Puis, petit à petit, de fil en aiguille, une sorte de lenteur psychédélique s'installe, un pouvoir sensoriel se créé, la réalisation devient finalement une signature, un trait de caractère singulier et hyperréaliste. L'environnement prend place, les situations s’enchaînent sans but précis, sans scénario concis, juste pour la beauté de l'art et l'étalage d'un personnage instable, à l'image de la réalisation, sensible et agressif, à la fois détestable et pourtant attachant par sa fragilité. Une dualité des sentiments se met en place, la psyché humaine dans toute sa splendeur, entre cruauté et sensibilité. Le bonheur n’est jamais acquis, il n’est que passager, et la condition humain reprend le pouvoir, la mort est une fatalité. Là encore, j’ai bien retrouvé Lars Von Trier dans son grand pessimisme, seulement ce mal être est pour une fois d’une beauté sans nom.
Cette première partie du film se déroule presque en temps et en heure, le spectateur étant enfermé dans cette triste fête, empreinte de mélancolie et de détresse, comme lorsque l’on est invité chez des amis et que l’on ne trouve pas sa place, on ne se sent jamais aussi seul que lorsque tout le monde autour de vous est heureux. Le bonheur semble être une obligation, et vous n’avez pas le droit de ne pas sourire.

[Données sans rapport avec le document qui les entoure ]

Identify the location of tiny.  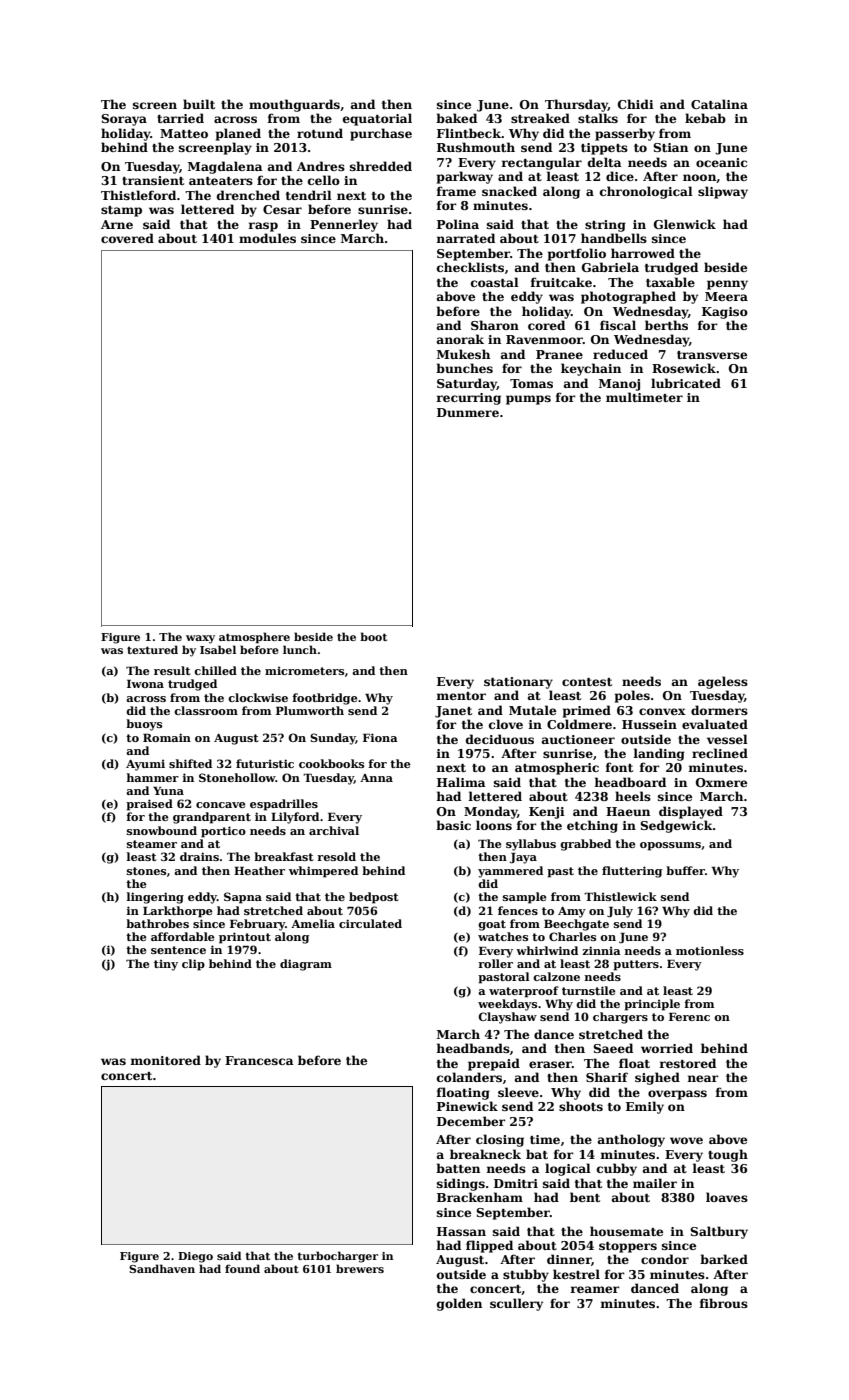
(166, 965).
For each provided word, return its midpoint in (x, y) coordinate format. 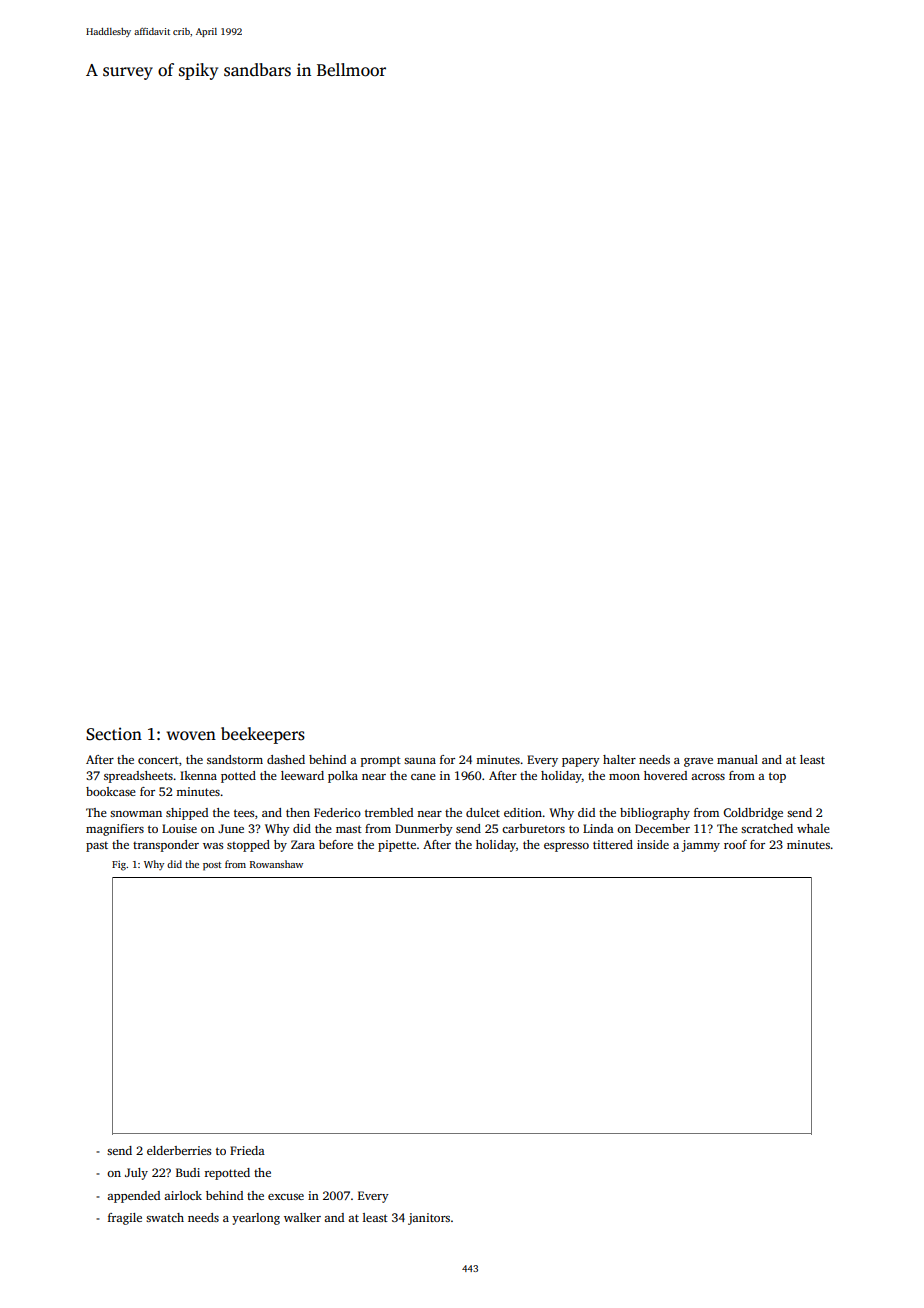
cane (423, 777)
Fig (119, 865)
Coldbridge (753, 814)
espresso (566, 847)
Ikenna (198, 775)
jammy (701, 846)
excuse (286, 1197)
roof (735, 844)
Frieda (247, 1150)
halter (619, 759)
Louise (179, 828)
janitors (429, 1219)
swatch (165, 1217)
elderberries (179, 1150)
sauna (420, 761)
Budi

La deuxième partie s’ouvre, l’intrigue faisant peau neuve, le spectateur sortant de cette éprouvante virée festive, d’une grande poésie mais d’une mélancolie incommensurable. Le duo, et en même temps duel, Gainsbourg/Dunst est plus qu’admirable. Les actrices sont sublimes, dégageant une certaine nonchalance pouvant les rendre très vite ennuyeuses mais qui fait finalement tout leur charisme, à l’image du film dont la lenteur est insupportable pour les uns et de toute beauté pour les autres. Une nouvelle intrigue se hisse petit à petit, sans pour autant créer d’inégalité au sein du film, la poésie du tragique est glorifiée, le conditionnement humain est exposé dans son plus simple appareil, la peur de la mort, la peur de mourir seul, non seulement la peur de mourir mais surtout la peur de ne plus vivre, une vie que l’on aura pourtant toujours détesté. L’idée seule est tellement triste qu’aucun pathos, aucune mièvrerie n’est nécessaire pour créer une proximité avec le spectateur. L’émotion est pure, sans artifice, sans musique, sans cadrage travaillé, tout semble spontané, vrai, authentique, tristement humain.
Le film se termine par cette sublime apocalypse dont personne ne sort vivant. Non, je ne suis pas en train de spoiler la fin du film car la mort est son essence même, une autre fin n’aurait pu être pensée, toute espérance sur la vie des protagonistes n’aurait été qu’illusion. La planète nommée Melancholia s’écrase donc, le message ne peut être plus clair : La mort arrive, la mélancolie l’emporte et l’homme n’a d’autre moyen que de nier son déterminisme jusqu’au bout (d’où la création de la cabane imaginaire).
Au final, une œuvre lyrique aussi détestable qu’admirable. Ma critique n’a que très peu d’importance, car ici, tout n’est qu’émotion, une question de sensibilité, de sensorialité. Et le sensoriel ne s’explique pas, il se vit simplement.